Post-modern posts on Ello, this one courtesy of artist Mark Lovejoy
Rene Alegria has what tens of thousands of middle class immigrants streaming into New York City from the cultural deserts of America’s Heartland can only dream of–a cheap apartment with nice landlords in a brownstone on the Lower East Side. On this day, however, he speaks to us from his new outpost in snowy Burlington, VT. He misses the city, yes, but he’s on a mission. He’s a marketing guy figuring out a way to commercially sustain a social network called Ello that accepts no advertising in order to keep users’ personal data out of the hands of the world at large. So that if one, for instance, has seen Fifty Shades of Grey seven times and visited a B&D site to purchase four-way restraints and an Arabian leather whip, no one’s the wiser for it. (I said one.)
“We don’t collect data, we don’t serve ads. Whoever enters Ello cannot serve ads on the network. There’s a growing frustration about what social networks have become, and what they’ve become are advertising platforms,” says Alegria, who previously was the CEO of Mamiverse, a digital platform for Latina moms, and the founding publisher of Rayo/Harpercollins, a Latino book imprint.
Problem is, there’s this social network called Facebook that’s got 1.3 billion active monthly users and has Facebook Ads and Facebook Audience Networks and rides herd over a global ad empire David Ogilvy never saw coming. And you have Twitter, whose survival is continually questioned by media pundits noting that it has merely 115 million monthly actives, hardly scalable.
“Our aim is not to have 2 billion people. Our goal is to have a social network with a different, positive vibe. People who are happy with each other,” says Alegria. When you sign up for Ello, you’re presented with a set of Utopian rules: Don’t threaten people, don’t hate, don’t post others’ personal information. Repeat offenders are warned they will be asked to leave the digital love-in.

Dataset entries:

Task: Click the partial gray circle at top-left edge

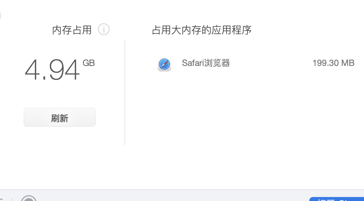Action: tap(1, 15)
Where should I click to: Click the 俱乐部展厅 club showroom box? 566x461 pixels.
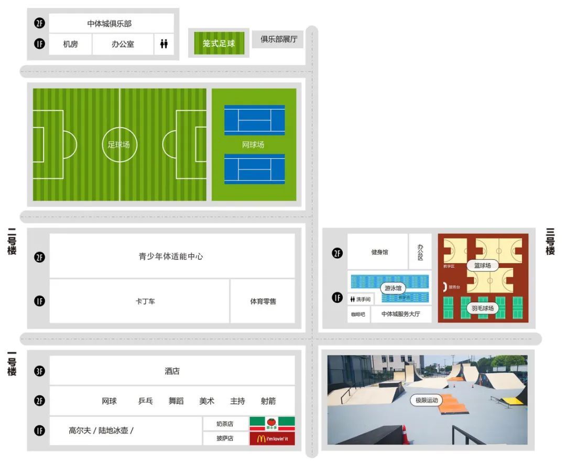coord(279,39)
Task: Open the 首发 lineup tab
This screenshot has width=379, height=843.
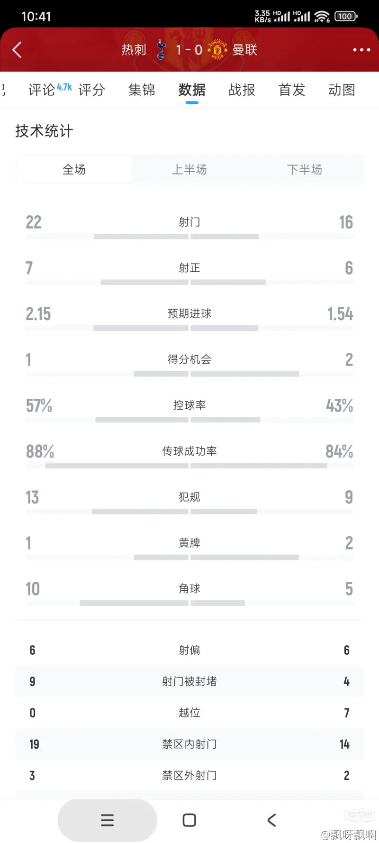Action: [x=292, y=90]
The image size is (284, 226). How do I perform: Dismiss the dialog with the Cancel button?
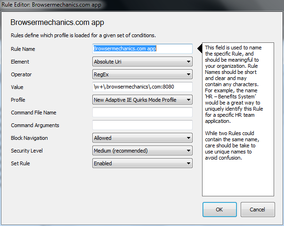coord(258,210)
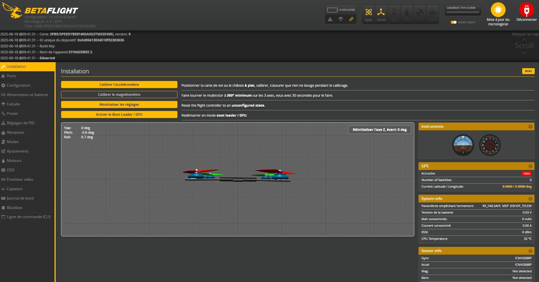Screen dimensions: 539x282
Task: Open the Réglages de PID tab
Action: 21,123
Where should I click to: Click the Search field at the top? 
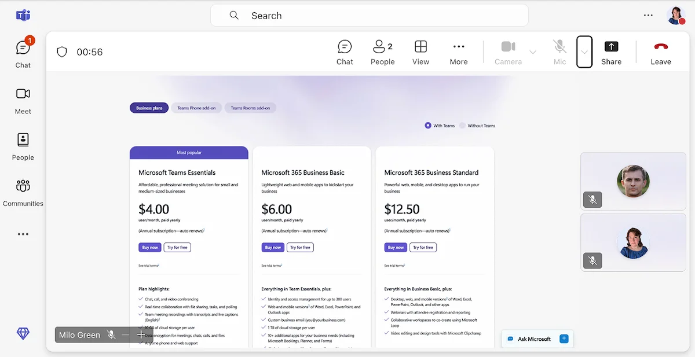coord(369,15)
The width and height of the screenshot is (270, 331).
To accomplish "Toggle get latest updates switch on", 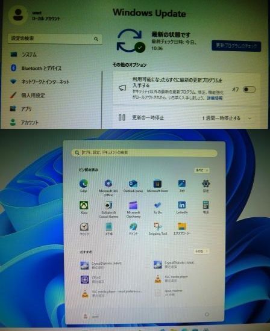I will click(x=249, y=89).
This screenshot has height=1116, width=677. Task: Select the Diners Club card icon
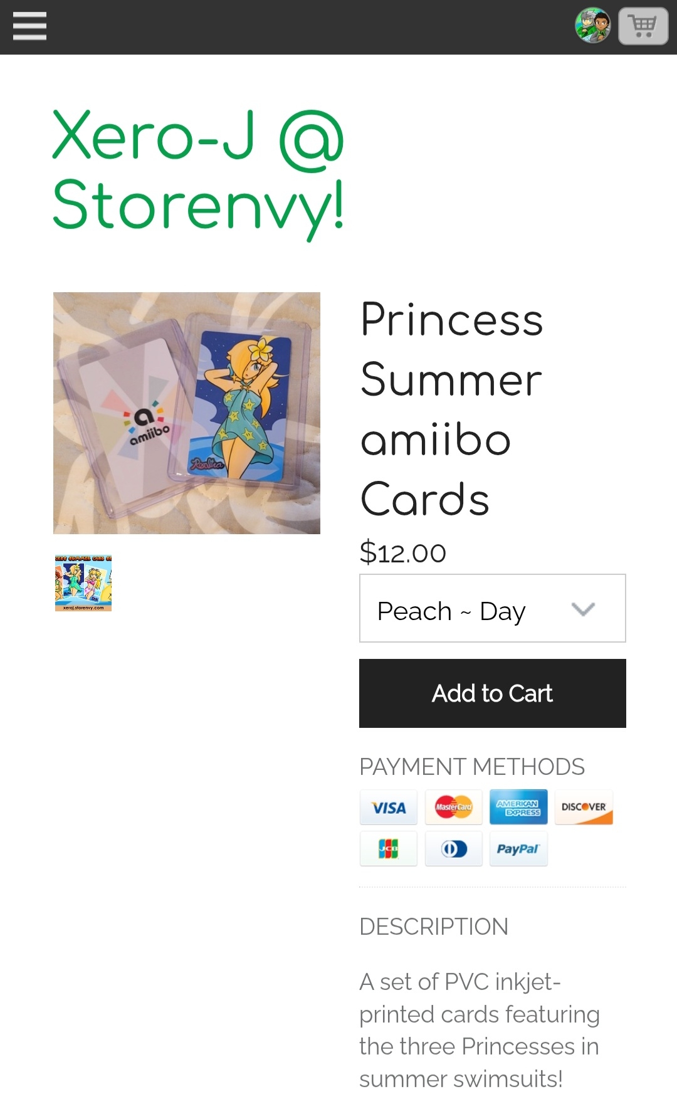click(x=454, y=849)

Exercise prompt:
According to the text about the Ello social network, how many active monthly users does Facebook have?

Answer below:
1.3 billion